GIVEN DATA
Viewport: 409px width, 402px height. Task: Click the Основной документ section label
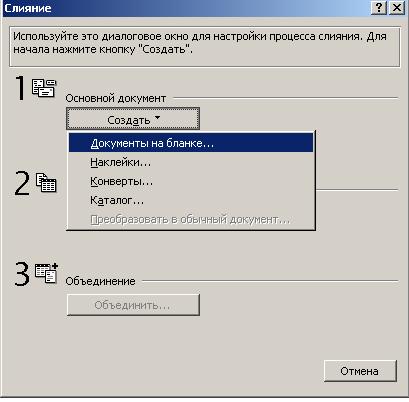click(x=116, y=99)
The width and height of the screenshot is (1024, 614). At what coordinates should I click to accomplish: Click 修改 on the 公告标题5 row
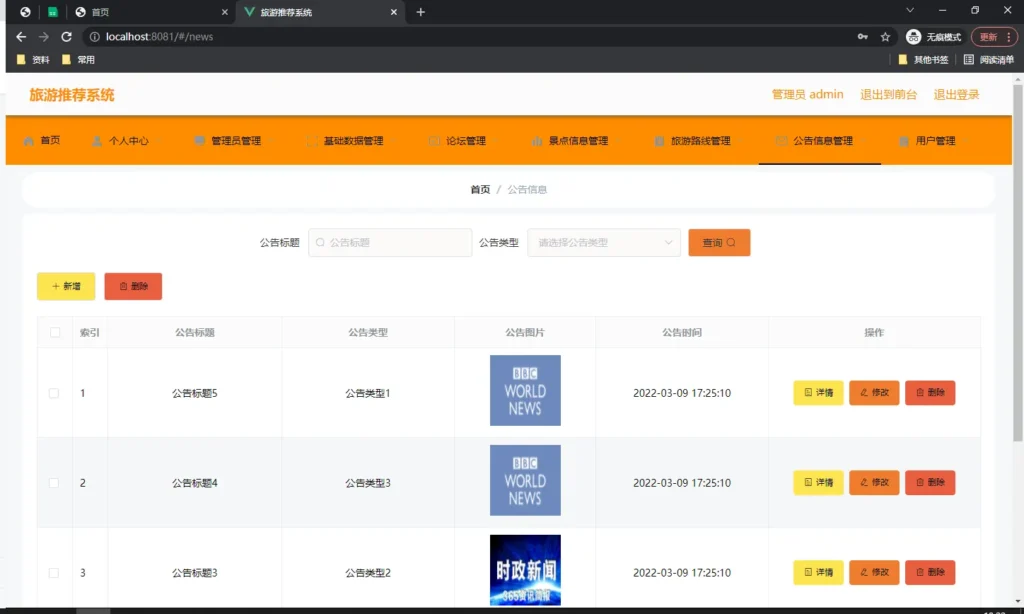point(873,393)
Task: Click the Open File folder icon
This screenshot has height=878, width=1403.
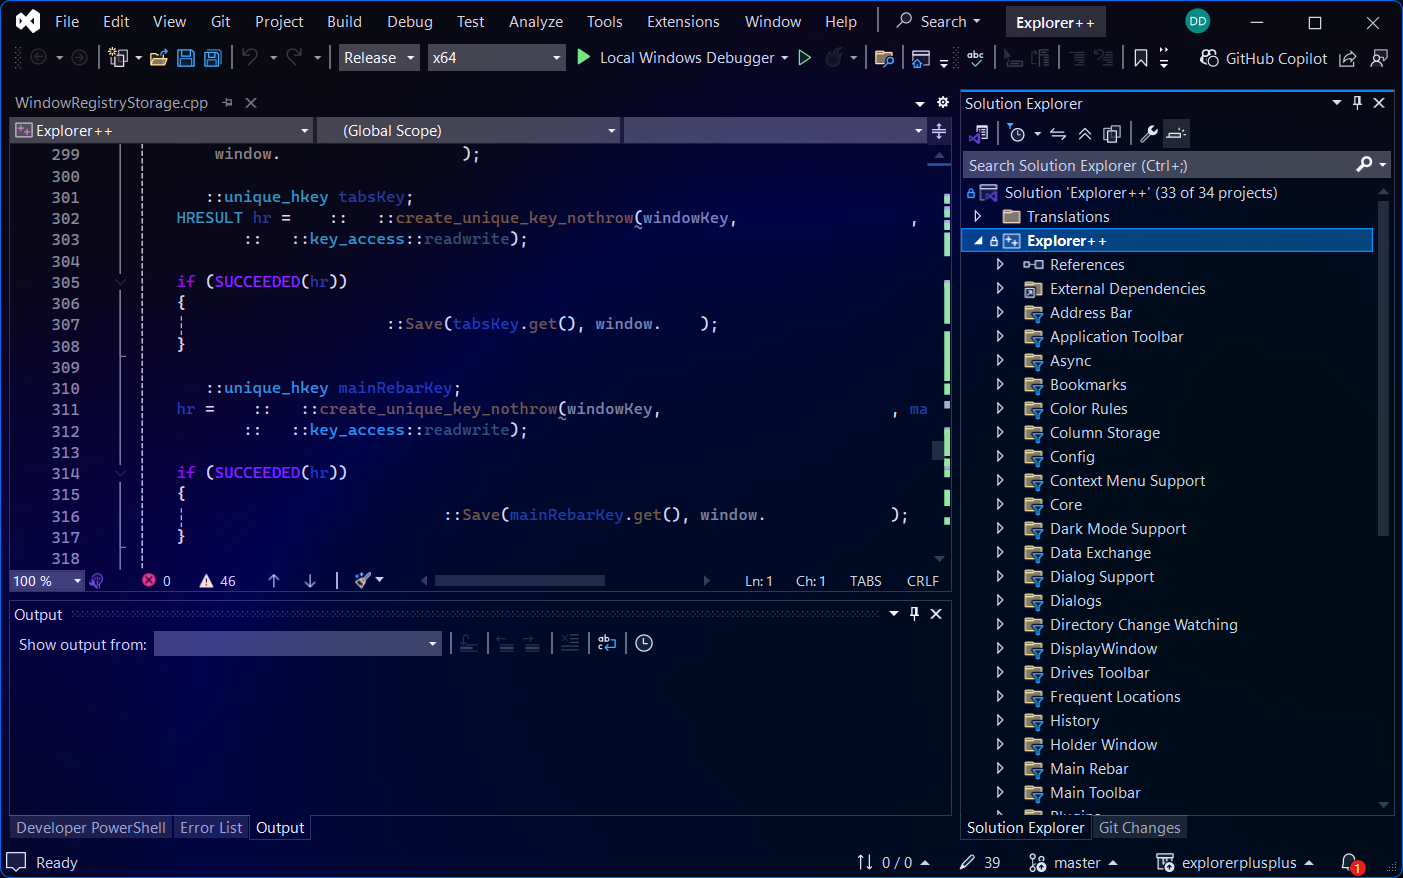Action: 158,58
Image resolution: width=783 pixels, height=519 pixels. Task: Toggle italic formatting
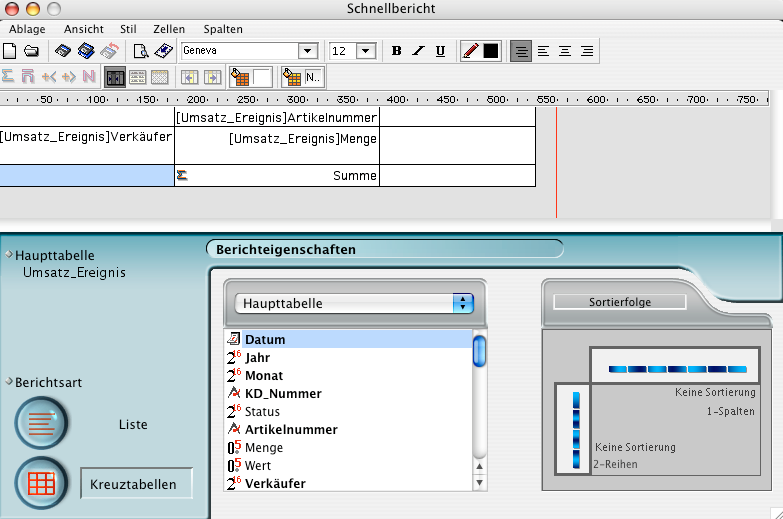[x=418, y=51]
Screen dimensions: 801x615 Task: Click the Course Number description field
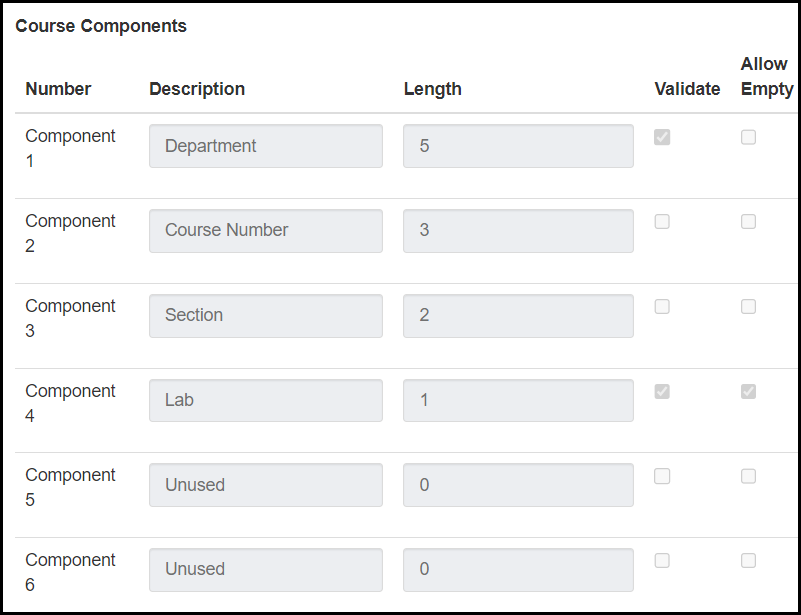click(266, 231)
---
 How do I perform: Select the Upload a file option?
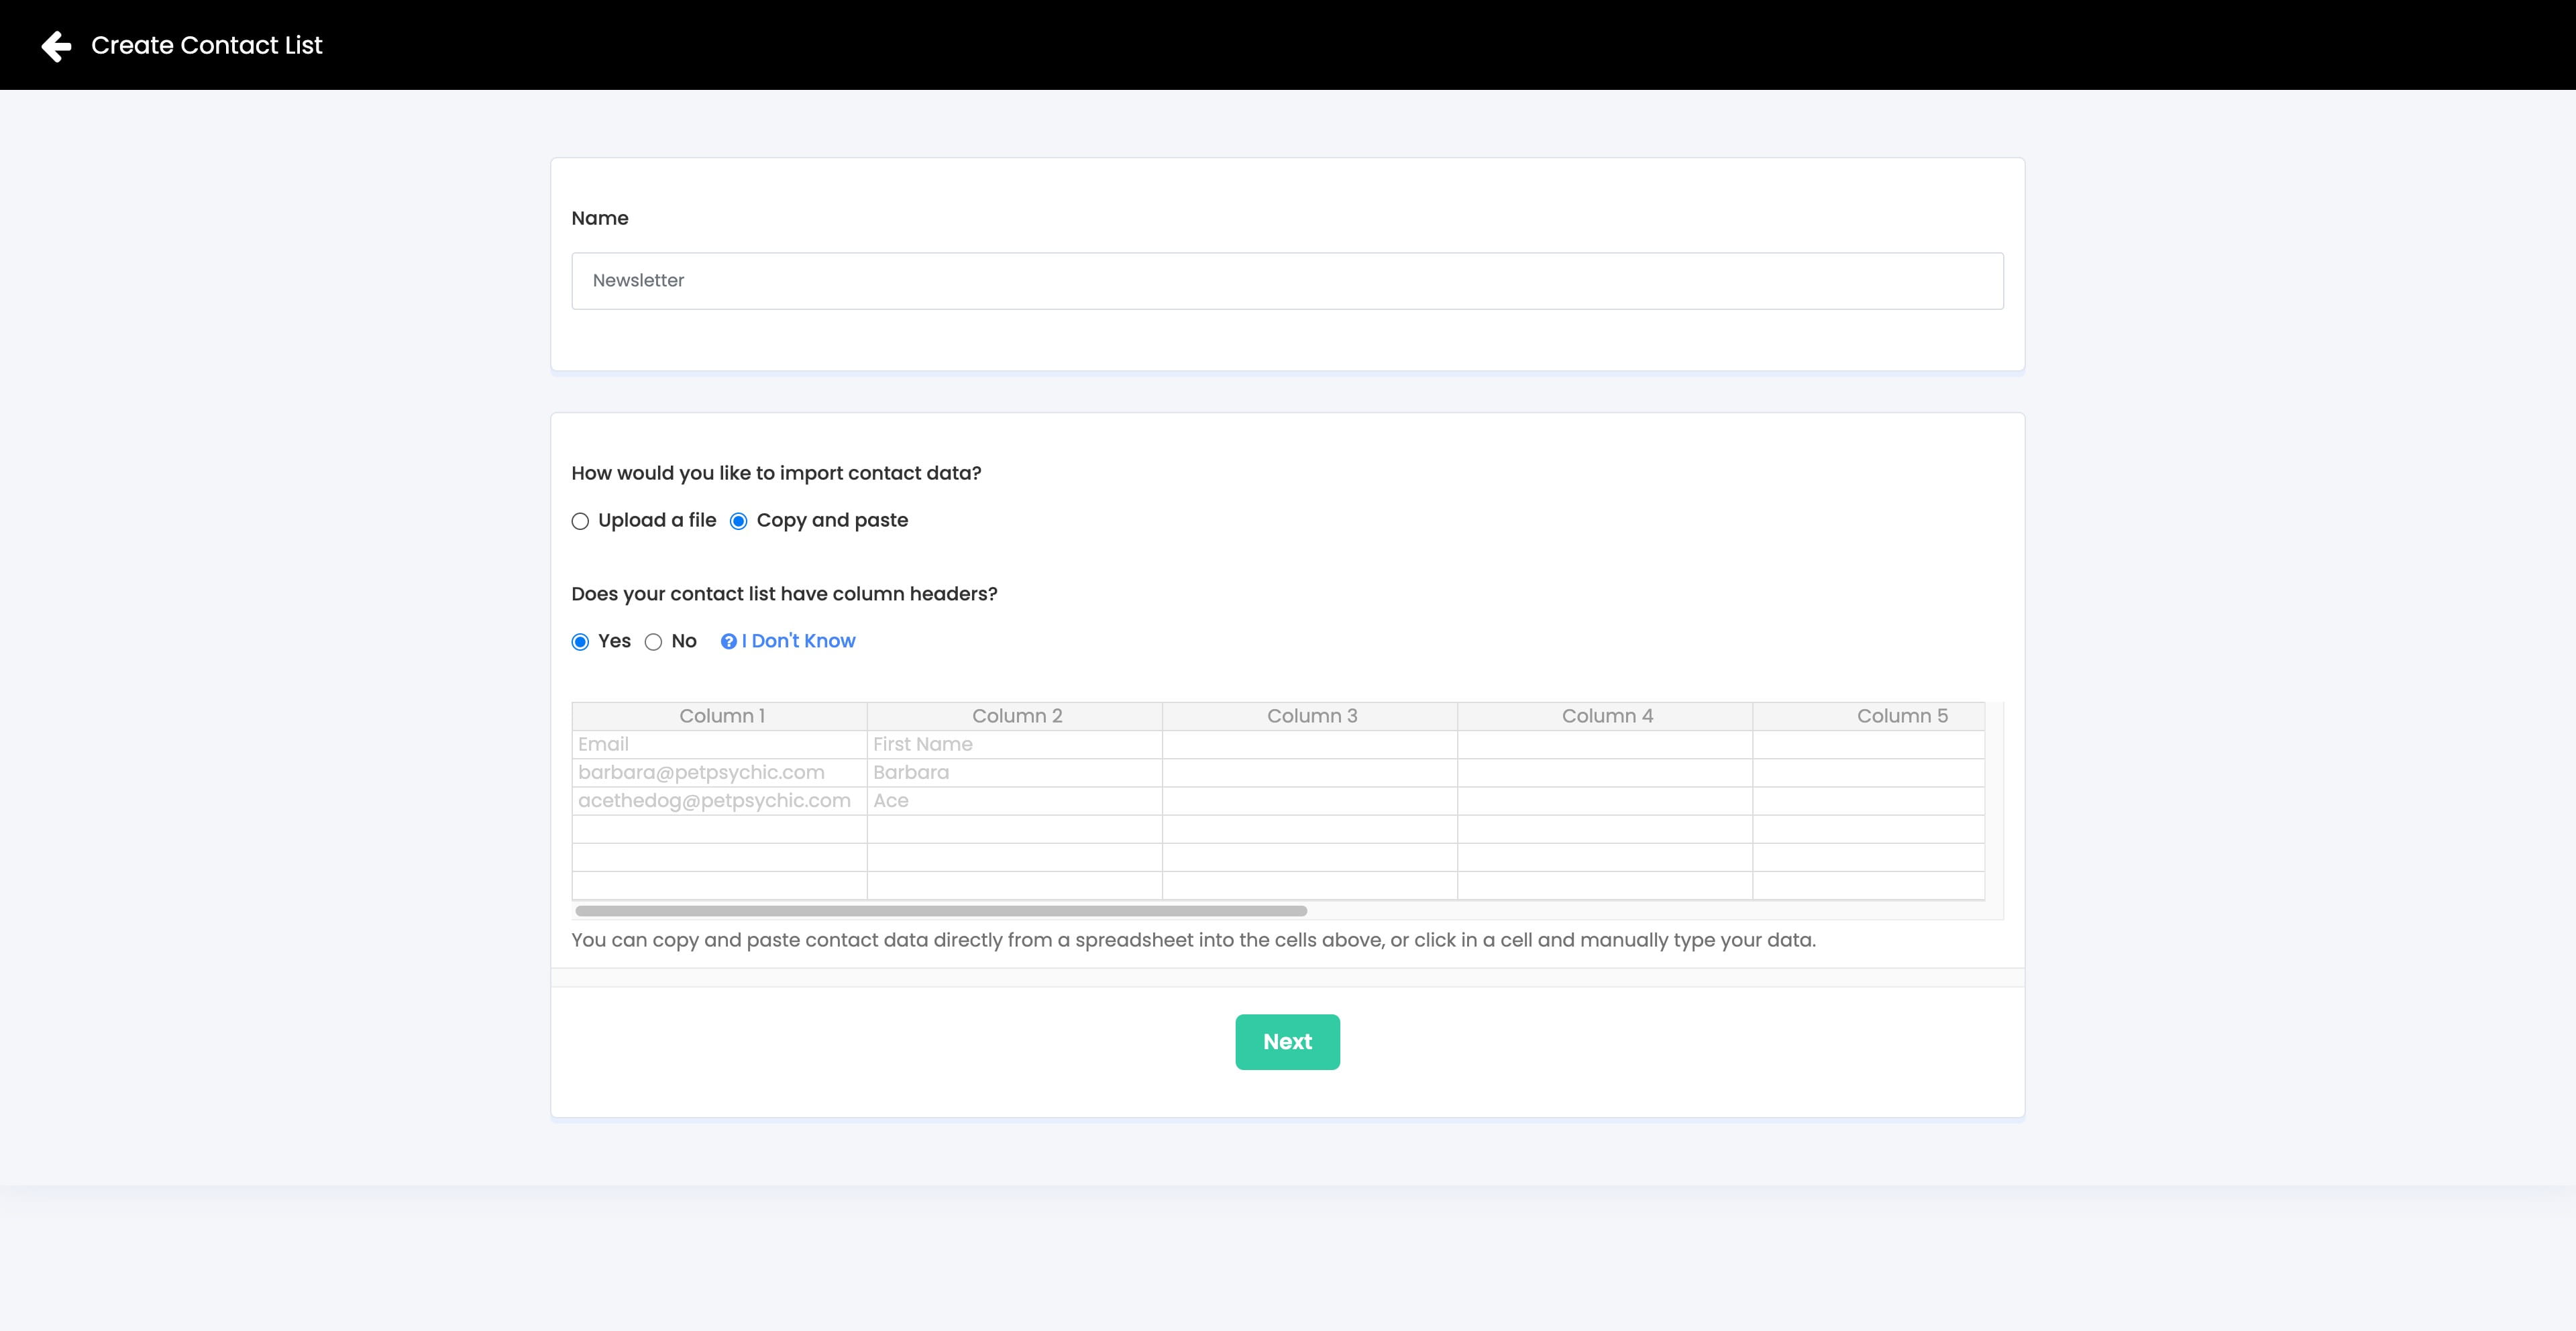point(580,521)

STATED TASK
Rewrite the items from the line with "Task: Click the Open File folder icon" to the line with "click(266, 231)", replacing "folder icon" with "folder button" and changing nothing else, and leave the pictures out of your answer.

SOLUTION TO THIS PROBLEM
Task: Click the Open File folder button
This screenshot has height=878, width=1403.
Action: 158,58
Image resolution: width=783 pixels, height=519 pixels. Task: Toggle italic formatting
[x=418, y=51]
Screen dimensions: 801x615 Task: Click the Course Number description field
click(266, 231)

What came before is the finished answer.